§ Instruções da tarefa
Organize as linhas de todas as entradas abaixo como uma tabela em Markdown, com as colunas Nº e Linha. Numere as linhas em sequência e omita as que estiverem em branco.

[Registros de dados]
**********

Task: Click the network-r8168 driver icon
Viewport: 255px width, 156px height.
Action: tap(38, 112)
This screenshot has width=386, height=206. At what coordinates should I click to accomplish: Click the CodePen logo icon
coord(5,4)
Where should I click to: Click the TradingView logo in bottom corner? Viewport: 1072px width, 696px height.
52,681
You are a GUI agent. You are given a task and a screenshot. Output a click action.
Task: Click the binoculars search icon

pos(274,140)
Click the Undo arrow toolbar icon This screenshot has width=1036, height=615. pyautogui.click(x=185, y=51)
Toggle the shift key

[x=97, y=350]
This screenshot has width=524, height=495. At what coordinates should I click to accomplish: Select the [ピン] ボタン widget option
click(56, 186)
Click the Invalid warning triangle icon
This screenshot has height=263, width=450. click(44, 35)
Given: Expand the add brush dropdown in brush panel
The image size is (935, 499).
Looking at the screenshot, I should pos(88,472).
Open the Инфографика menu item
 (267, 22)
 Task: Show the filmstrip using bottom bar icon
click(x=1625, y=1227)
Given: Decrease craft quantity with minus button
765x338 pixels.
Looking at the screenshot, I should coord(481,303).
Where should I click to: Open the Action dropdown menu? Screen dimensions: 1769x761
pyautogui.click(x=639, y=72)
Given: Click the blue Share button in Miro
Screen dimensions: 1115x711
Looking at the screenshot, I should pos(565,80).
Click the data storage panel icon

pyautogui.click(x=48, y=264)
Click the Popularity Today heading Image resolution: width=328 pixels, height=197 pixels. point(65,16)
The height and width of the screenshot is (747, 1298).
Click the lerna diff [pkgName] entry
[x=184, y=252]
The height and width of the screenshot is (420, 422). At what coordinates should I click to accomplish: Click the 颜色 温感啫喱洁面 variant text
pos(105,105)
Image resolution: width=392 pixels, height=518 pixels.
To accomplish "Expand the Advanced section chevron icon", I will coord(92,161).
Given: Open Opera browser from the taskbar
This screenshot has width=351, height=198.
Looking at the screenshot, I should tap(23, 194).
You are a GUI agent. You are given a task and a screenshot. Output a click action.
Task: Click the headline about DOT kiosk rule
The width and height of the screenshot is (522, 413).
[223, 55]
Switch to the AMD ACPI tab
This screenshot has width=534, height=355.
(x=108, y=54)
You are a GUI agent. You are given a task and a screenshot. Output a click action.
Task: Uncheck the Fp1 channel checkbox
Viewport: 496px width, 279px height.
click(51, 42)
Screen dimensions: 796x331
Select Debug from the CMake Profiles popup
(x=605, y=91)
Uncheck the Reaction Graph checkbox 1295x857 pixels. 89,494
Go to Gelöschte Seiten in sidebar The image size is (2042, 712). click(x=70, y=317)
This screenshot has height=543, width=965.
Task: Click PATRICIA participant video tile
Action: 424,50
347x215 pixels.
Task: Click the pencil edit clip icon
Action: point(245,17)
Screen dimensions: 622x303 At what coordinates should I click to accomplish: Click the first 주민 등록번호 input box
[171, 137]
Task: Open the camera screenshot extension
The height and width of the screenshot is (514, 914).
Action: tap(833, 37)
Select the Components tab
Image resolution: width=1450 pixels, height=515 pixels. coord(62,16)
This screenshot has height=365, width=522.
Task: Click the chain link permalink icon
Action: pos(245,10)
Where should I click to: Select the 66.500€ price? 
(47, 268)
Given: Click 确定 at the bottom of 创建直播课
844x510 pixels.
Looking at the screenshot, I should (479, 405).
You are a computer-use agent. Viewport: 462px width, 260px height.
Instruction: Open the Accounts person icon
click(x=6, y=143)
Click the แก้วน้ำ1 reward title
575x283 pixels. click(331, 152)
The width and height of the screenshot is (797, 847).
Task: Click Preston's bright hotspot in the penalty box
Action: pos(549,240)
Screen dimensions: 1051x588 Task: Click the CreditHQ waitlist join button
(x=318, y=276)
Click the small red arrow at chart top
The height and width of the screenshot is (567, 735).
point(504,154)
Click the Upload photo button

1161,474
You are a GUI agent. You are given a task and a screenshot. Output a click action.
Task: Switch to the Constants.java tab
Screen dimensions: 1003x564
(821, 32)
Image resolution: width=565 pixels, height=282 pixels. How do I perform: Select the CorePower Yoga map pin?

**********

§ Resposta da tarefa
| Nº | Linha |
|---|---|
| 1 | Task: Click the network-r8168 driver icon |
| 2 | Viewport: 255px width, 156px height. |
| 3 | Action: tap(38, 112) |
| 4 | This screenshot has width=386, height=206. At what coordinates should I click to accomplish: Click the CodePen logo icon |
| 5 | coord(5,4) |
| 6 | Where should I click to: Click the TradingView logo in bottom corner? Viewport: 1072px width, 696px height. |
| 7 | 52,681 |
| 8 | You are a GUI agent. You are given a task and a screenshot. Output a click action. |
| 9 | Task: Click the binoculars search icon |
| 10 | pos(274,140) |
| 11 | Click the Undo arrow toolbar icon This screenshot has width=1036, height=615. pyautogui.click(x=185, y=51) |
| 12 | Toggle the shift key |
| 13 | [x=97, y=350] |
| 14 | This screenshot has width=524, height=495. At what coordinates should I click to accomplish: Select the [ピン] ボタン widget option |
| 15 | click(56, 186) |
| 16 | Click the Invalid warning triangle icon |
| 17 | This screenshot has height=263, width=450. click(44, 35) |
| 18 | Given: Expand the add brush dropdown in brush panel |
| 19 | The image size is (935, 499). |
| 20 | Looking at the screenshot, I should pos(88,472). |
| 21 | Open the Инфографика menu item |
| 22 |  (267, 22) |
| 23 |  Task: Show the filmstrip using bottom bar icon |
| 24 | click(x=1625, y=1227) |
| 25 | Given: Decrease craft quantity with minus button |
| 26 | 765x338 pixels. |
| 27 | Looking at the screenshot, I should coord(481,303). |
| 28 | Where should I click to: Open the Action dropdown menu? Screen dimensions: 1769x761 |
| 29 | pyautogui.click(x=639, y=72) |
| 30 | Given: Click the blue Share button in Miro |
| 31 | Screen dimensions: 1115x711 |
| 32 | Looking at the screenshot, I should pos(565,80). |
| 33 | Click the data storage panel icon |
| 34 | pyautogui.click(x=48, y=264) |
| 35 | Click the Popularity Today heading Image resolution: width=328 pixels, height=197 pixels. point(65,16) |
| 36 | The height and width of the screenshot is (747, 1298). |
| 37 | Click the lerna diff [pkgName] entry |
| 38 | [x=184, y=252] |
| 39 | The height and width of the screenshot is (420, 422). At what coordinates should I click to accomplish: Click the 颜色 温感啫喱洁面 variant text |
| 40 | pos(105,105) |
| 41 | Image resolution: width=392 pixels, height=518 pixels. |
| 42 | To accomplish "Expand the Advanced section chevron icon", I will coord(92,161). |
| 43 | Given: Open Opera browser from the taskbar |
| 44 | This screenshot has width=351, height=198. |
| 45 | Looking at the screenshot, I should tap(23, 194). |
| 46 | You are a GUI agent. You are given a task and a screenshot. Output a click action. |
| 47 | Task: Click the headline about DOT kiosk rule |
| 48 | The width and height of the screenshot is (522, 413). |
| 49 | [223, 55] |
| 50 | Switch to the AMD ACPI tab |
| 51 | This screenshot has width=534, height=355. |
| 52 | (x=108, y=54) |
| 53 | You are a GUI agent. You are given a task and a screenshot. Output a click action. |
| 54 | Task: Uncheck the Fp1 channel checkbox |
| 55 | Viewport: 496px width, 279px height. |
| 56 | click(51, 42) |
| 57 | Screen dimensions: 796x331 |
| 58 | Select Debug from the CMake Profiles popup |
| 59 | (x=605, y=91) |
| 60 | Uncheck the Reaction Graph checkbox 1295x857 pixels. 89,494 |
| 61 | Go to Gelöschte Seiten in sidebar The image size is (2042, 712). click(x=70, y=317) |
| 62 | This screenshot has height=543, width=965. |
| 63 | Task: Click PATRICIA participant video tile |
| 64 | Action: 424,50 |
| 65 | 347x215 pixels. |
| 66 | Task: Click the pencil edit clip icon |
| 67 | Action: point(245,17) |
| 68 | Screen dimensions: 622x303 At what coordinates should I click to accomplish: Click the first 주민 등록번호 input box |
| 69 | [171, 137] |
| 70 | Task: Open the camera screenshot extension |
| 71 | The height and width of the screenshot is (514, 914). |
| 72 | Action: tap(833, 37) |
| 73 | Select the Components tab |
| 74 | Image resolution: width=1450 pixels, height=515 pixels. coord(62,16) |
| 75 | This screenshot has height=365, width=522. |
| 76 | Task: Click the chain link permalink icon |
| 77 | Action: pos(245,10) |
| 78 | Where should I click to: Select the 66.500€ price?  |
| 79 | (47, 268) |
| 80 | Given: Click 确定 at the bottom of 创建直播课 |
| 81 | 844x510 pixels. |
| 82 | Looking at the screenshot, I should (479, 405). |
| 83 | You are a computer-use agent. Viewport: 462px width, 260px height. |
| 84 | Instruction: Open the Accounts person icon |
| 85 | click(x=6, y=143) |
| 86 | Click the แก้วน้ำ1 reward title |
| 87 | 575x283 pixels. click(331, 152) |
| 88 | The width and height of the screenshot is (797, 847). |
| 89 | Task: Click Preston's bright hotspot in the penalty box |
| 90 | Action: pos(549,240) |
| 91 | Screen dimensions: 1051x588 Task: Click the CreditHQ waitlist join button |
| 92 | (x=318, y=276) |
| 93 | Click the small red arrow at chart top |
| 94 | The height and width of the screenshot is (567, 735). |
| 95 | point(504,154) |
| 96 | Click the Upload photo button |
| 97 | 1161,474 |
| 98 | You are a GUI agent. You are given a task and a screenshot. Output a click action. |
| 99 | Task: Switch to the Constants.java tab |
| 100 | Screen dimensions: 1003x564 |
| 101 | (821, 32) |
| 102 | Image resolution: width=565 pixels, height=282 pixels. How do I perform: Select the CorePower Yoga map pin? |